> _About this exercise_: Would you give again, exactly as written, the lines from the opening of the records to the line with "The width and", that line included and pictures excluded?

> _Stored data_:
**********
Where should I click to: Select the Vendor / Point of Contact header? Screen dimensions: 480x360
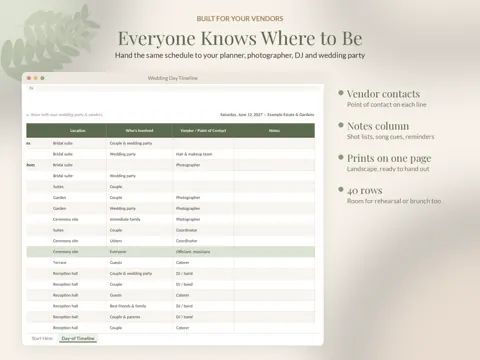tap(203, 131)
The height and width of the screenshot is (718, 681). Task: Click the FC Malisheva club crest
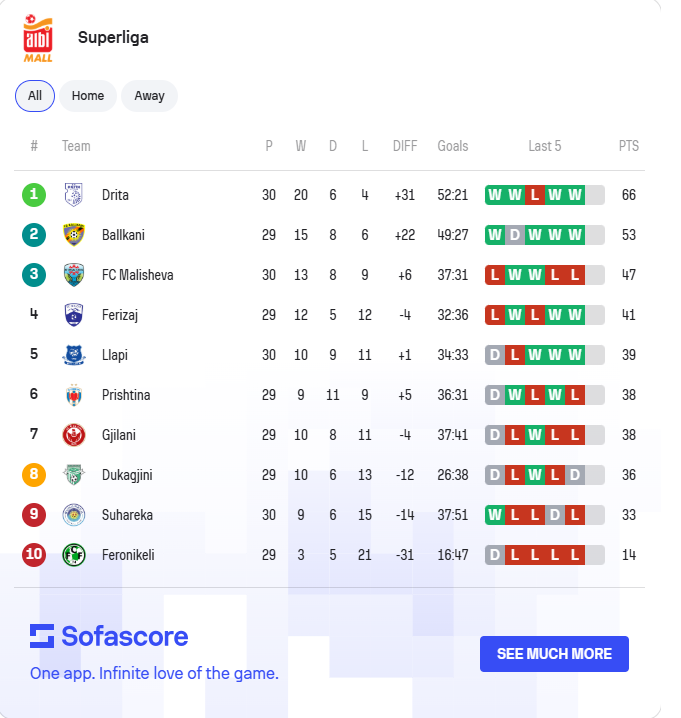(73, 275)
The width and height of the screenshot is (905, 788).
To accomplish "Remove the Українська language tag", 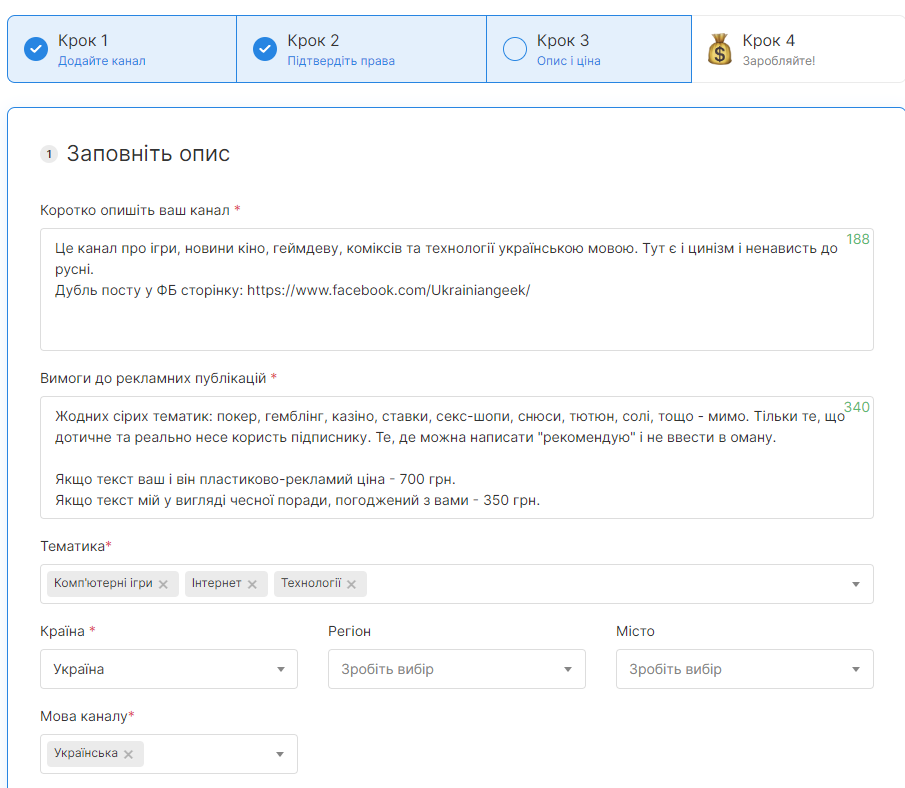I will coord(128,754).
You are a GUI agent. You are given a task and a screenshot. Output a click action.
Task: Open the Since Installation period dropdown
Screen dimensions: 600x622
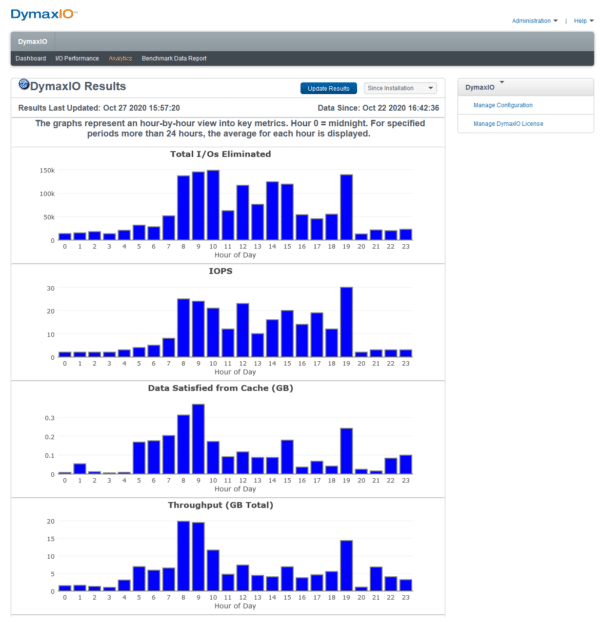400,88
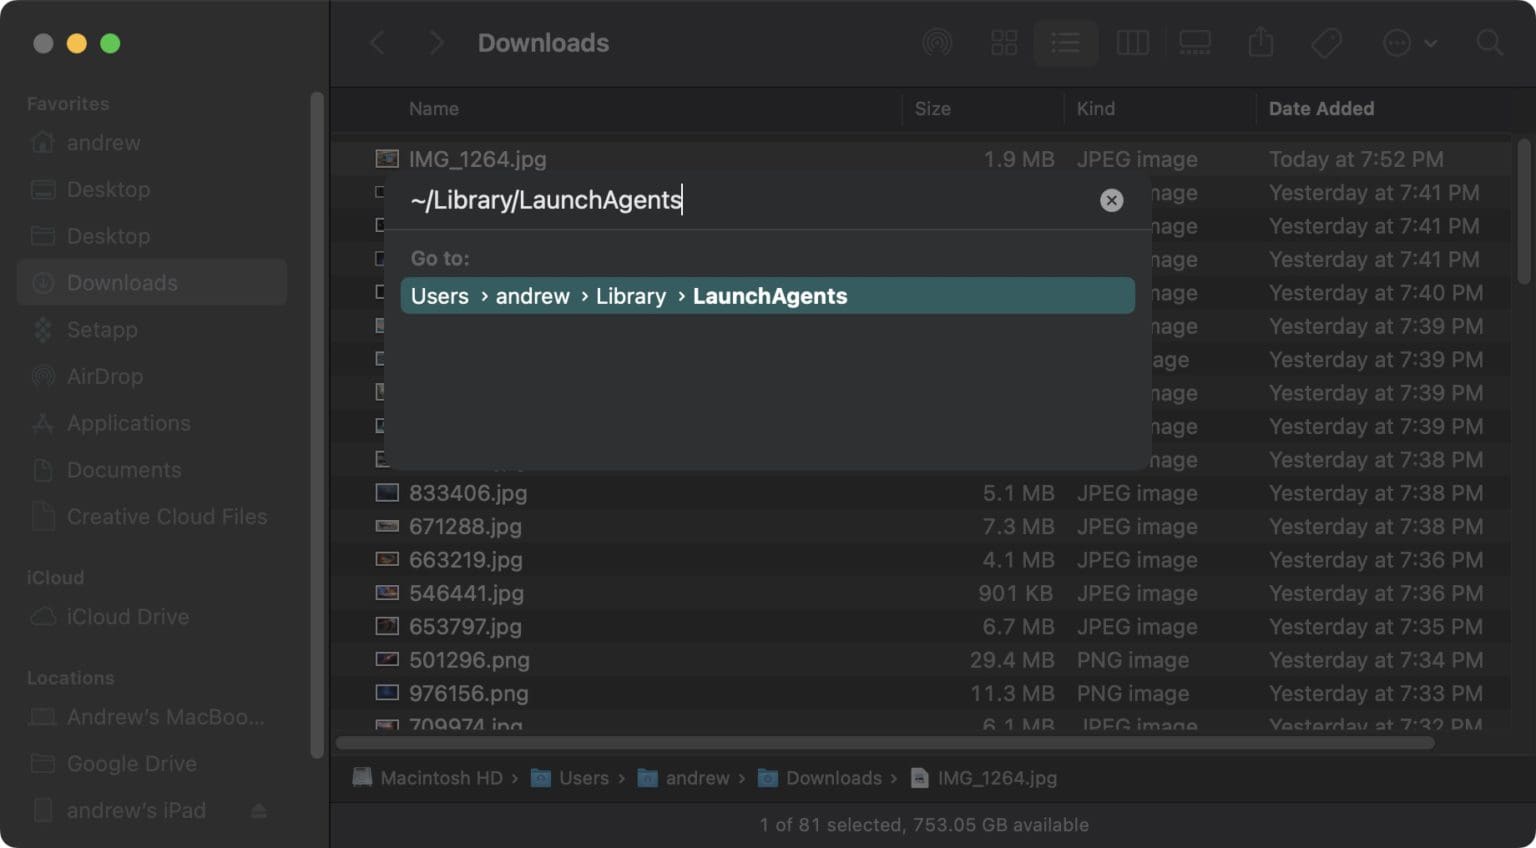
**********
> _Answer to this problem_:
Where should I click to: Select the Vendor / Point of Contact header? Screen dimensions: 480x360
tap(203, 131)
The height and width of the screenshot is (718, 681). Task: Click the FC Malisheva club crest
(73, 275)
The width and height of the screenshot is (905, 788).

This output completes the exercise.